>>>>

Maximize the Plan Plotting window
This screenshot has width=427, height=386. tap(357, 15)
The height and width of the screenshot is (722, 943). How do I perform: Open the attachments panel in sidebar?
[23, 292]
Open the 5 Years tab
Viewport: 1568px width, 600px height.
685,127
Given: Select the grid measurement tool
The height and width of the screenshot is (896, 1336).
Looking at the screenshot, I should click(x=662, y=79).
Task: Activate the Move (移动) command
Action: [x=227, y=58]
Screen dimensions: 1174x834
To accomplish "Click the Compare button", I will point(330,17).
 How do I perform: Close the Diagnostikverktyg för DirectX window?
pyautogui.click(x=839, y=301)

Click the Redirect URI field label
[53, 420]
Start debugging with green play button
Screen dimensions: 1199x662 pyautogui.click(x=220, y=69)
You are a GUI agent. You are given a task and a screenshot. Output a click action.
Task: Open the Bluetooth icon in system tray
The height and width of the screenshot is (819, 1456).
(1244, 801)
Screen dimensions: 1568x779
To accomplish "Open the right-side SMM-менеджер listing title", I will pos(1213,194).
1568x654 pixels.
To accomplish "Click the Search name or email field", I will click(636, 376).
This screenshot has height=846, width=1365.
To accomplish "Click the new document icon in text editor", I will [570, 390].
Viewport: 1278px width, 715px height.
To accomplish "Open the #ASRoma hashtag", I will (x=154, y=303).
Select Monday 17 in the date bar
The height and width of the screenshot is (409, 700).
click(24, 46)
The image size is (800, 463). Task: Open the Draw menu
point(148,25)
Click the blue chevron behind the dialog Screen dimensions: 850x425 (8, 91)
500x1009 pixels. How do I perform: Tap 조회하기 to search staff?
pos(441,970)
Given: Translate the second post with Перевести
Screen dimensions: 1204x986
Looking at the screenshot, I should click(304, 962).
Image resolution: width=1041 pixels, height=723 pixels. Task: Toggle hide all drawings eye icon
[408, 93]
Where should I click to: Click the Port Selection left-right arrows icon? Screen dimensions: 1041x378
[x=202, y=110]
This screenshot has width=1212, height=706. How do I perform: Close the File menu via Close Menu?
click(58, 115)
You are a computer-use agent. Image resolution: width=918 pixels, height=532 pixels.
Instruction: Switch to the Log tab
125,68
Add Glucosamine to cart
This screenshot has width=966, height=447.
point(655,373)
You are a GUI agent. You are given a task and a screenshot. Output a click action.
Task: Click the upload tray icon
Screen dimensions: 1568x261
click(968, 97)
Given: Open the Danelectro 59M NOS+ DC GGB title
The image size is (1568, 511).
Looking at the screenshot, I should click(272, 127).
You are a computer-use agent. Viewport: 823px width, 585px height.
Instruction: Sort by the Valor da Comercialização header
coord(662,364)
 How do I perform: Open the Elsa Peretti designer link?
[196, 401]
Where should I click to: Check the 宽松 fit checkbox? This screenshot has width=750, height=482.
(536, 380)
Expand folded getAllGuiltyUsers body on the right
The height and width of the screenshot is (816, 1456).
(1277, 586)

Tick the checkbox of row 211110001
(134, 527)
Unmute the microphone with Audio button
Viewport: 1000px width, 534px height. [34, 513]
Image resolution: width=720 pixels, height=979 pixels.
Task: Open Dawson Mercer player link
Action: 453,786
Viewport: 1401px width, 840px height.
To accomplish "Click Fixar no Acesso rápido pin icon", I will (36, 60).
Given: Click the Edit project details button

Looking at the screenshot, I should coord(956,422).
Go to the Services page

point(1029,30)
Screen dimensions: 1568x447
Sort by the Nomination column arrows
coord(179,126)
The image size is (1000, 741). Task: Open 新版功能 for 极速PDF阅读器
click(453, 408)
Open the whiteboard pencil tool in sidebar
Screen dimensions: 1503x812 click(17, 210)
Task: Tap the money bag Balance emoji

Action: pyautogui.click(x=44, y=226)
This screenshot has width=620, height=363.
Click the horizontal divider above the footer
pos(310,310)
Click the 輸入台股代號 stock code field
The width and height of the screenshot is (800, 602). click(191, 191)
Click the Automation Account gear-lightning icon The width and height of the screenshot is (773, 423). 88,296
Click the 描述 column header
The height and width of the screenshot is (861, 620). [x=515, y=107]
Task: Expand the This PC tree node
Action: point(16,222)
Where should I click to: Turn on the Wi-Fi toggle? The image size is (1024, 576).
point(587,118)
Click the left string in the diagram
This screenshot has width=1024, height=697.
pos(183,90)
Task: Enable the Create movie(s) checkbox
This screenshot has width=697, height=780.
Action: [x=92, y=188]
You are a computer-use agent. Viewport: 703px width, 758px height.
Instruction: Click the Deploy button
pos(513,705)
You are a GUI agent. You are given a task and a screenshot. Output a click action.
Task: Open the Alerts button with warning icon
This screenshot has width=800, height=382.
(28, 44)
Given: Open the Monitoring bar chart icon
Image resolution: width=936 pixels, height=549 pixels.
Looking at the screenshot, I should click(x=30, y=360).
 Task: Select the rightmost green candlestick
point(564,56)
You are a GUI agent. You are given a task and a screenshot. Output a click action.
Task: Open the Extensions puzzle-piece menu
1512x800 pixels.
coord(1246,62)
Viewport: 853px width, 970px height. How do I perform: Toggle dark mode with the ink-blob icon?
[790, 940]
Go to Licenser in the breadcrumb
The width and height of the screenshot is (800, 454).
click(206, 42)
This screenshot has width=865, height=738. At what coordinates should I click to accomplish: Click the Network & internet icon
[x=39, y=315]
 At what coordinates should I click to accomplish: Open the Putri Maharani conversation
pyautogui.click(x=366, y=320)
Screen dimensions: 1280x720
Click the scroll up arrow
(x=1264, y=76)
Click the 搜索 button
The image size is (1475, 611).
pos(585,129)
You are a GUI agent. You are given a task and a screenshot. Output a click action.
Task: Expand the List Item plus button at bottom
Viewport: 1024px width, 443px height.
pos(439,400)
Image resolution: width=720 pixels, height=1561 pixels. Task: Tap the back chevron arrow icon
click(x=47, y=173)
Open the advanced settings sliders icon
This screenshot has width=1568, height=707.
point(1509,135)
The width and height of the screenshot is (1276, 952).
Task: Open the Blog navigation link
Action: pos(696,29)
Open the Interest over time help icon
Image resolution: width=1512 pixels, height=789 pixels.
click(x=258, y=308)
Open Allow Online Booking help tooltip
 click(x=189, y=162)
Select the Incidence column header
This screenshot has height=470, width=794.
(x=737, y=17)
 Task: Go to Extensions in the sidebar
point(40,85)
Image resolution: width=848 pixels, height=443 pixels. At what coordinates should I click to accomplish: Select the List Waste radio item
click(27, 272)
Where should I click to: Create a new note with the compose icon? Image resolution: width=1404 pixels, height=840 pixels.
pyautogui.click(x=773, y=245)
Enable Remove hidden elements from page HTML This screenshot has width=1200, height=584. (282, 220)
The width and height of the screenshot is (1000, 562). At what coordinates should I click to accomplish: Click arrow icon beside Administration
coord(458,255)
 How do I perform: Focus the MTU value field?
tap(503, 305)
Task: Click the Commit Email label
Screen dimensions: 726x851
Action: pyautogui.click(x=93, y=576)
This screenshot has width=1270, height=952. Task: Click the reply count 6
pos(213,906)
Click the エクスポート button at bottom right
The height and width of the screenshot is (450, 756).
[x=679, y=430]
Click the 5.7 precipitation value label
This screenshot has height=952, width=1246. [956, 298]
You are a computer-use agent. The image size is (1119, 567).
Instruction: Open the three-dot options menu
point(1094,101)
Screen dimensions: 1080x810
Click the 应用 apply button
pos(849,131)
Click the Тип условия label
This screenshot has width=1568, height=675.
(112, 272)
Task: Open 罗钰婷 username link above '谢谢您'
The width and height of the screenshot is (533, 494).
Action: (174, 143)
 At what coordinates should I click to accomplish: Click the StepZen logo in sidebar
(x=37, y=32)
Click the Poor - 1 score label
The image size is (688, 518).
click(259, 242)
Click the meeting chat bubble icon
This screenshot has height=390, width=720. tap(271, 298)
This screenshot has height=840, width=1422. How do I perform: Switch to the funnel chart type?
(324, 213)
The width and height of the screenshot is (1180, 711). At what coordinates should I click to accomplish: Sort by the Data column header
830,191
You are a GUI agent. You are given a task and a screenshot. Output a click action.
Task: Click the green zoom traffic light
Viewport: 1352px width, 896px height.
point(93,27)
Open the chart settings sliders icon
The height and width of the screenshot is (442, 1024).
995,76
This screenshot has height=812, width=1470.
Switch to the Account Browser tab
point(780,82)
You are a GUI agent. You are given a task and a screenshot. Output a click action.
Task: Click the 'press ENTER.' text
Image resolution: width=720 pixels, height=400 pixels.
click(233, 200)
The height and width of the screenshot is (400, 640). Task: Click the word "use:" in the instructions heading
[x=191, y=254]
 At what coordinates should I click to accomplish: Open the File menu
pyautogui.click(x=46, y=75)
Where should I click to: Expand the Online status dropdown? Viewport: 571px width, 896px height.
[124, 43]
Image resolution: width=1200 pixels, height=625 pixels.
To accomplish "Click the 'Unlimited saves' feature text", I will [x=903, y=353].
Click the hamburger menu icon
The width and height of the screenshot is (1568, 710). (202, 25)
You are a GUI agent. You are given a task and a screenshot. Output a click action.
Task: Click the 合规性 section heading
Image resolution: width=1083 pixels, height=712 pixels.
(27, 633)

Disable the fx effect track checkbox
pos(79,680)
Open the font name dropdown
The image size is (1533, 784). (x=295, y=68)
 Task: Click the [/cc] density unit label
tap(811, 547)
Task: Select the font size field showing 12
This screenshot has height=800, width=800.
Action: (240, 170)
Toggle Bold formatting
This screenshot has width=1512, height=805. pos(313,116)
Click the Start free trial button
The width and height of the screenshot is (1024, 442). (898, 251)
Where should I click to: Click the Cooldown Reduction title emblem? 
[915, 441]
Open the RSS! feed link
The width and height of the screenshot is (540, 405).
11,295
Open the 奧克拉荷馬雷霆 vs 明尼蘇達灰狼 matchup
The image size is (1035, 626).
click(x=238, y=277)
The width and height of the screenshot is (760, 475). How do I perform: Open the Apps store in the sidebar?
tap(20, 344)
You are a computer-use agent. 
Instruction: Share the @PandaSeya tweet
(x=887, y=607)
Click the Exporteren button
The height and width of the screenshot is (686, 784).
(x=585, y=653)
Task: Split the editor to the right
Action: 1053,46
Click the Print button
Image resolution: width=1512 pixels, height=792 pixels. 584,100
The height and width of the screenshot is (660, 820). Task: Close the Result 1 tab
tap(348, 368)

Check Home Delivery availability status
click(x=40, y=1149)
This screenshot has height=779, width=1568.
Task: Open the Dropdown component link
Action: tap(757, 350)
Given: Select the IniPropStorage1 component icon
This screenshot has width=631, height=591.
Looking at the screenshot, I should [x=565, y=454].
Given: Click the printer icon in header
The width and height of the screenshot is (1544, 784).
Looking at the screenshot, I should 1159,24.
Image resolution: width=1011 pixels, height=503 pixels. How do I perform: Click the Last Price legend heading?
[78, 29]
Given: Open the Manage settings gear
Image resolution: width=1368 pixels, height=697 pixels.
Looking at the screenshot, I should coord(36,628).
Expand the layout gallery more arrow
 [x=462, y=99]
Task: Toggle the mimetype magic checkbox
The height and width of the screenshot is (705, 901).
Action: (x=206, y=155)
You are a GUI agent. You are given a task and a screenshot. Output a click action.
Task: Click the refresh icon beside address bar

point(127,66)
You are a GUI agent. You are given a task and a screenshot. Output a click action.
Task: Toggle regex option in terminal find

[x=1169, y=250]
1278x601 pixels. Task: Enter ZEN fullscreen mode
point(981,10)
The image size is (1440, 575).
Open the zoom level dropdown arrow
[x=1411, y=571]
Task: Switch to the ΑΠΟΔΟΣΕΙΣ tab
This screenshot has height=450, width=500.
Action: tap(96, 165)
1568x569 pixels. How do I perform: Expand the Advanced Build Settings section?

<<<<

» **Required action**
From the listing above, repeat exactly the lines starting at the line that includes "Where should I click to: Expand" and ending at the line that includes "Given: Select the IniPropStorage1", with nothing outside that span.

» **Answer box**
Where should I click to: Expand the Online status dropdown? Viewport: 571px width, 896px height.
[124, 43]
Image resolution: width=1200 pixels, height=625 pixels.
To accomplish "Click the 'Unlimited saves' feature text", I will [x=903, y=353].
Click the hamburger menu icon
The width and height of the screenshot is (1568, 710). (202, 25)
You are a GUI agent. You are given a task and a screenshot. Output a click action.
Task: Click the 合规性 section heading
Image resolution: width=1083 pixels, height=712 pixels.
(27, 633)

Disable the fx effect track checkbox
pos(79,680)
Open the font name dropdown
The image size is (1533, 784). (x=295, y=68)
 Task: Click the [/cc] density unit label
tap(811, 547)
Task: Select the font size field showing 12
This screenshot has height=800, width=800.
Action: (240, 170)
Toggle Bold formatting
This screenshot has width=1512, height=805. pos(313,116)
Click the Start free trial button
The width and height of the screenshot is (1024, 442). (898, 251)
Where should I click to: Click the Cooldown Reduction title emblem? 
[915, 441]
Open the RSS! feed link
The width and height of the screenshot is (540, 405).
11,295
Open the 奧克拉荷馬雷霆 vs 明尼蘇達灰狼 matchup
The image size is (1035, 626).
click(x=238, y=277)
The width and height of the screenshot is (760, 475). How do I perform: Open the Apps store in the sidebar?
tap(20, 344)
You are a computer-use agent. 
Instruction: Share the @PandaSeya tweet
(x=887, y=607)
Click the Exporteren button
The height and width of the screenshot is (686, 784).
(x=585, y=653)
Task: Split the editor to the right
Action: 1053,46
Click the Print button
Image resolution: width=1512 pixels, height=792 pixels. 584,100
The height and width of the screenshot is (660, 820). Task: Close the Result 1 tab
tap(348, 368)

Check Home Delivery availability status
click(x=40, y=1149)
This screenshot has height=779, width=1568.
Task: Open the Dropdown component link
Action: tap(757, 350)
Given: Select the IniPropStorage1 component icon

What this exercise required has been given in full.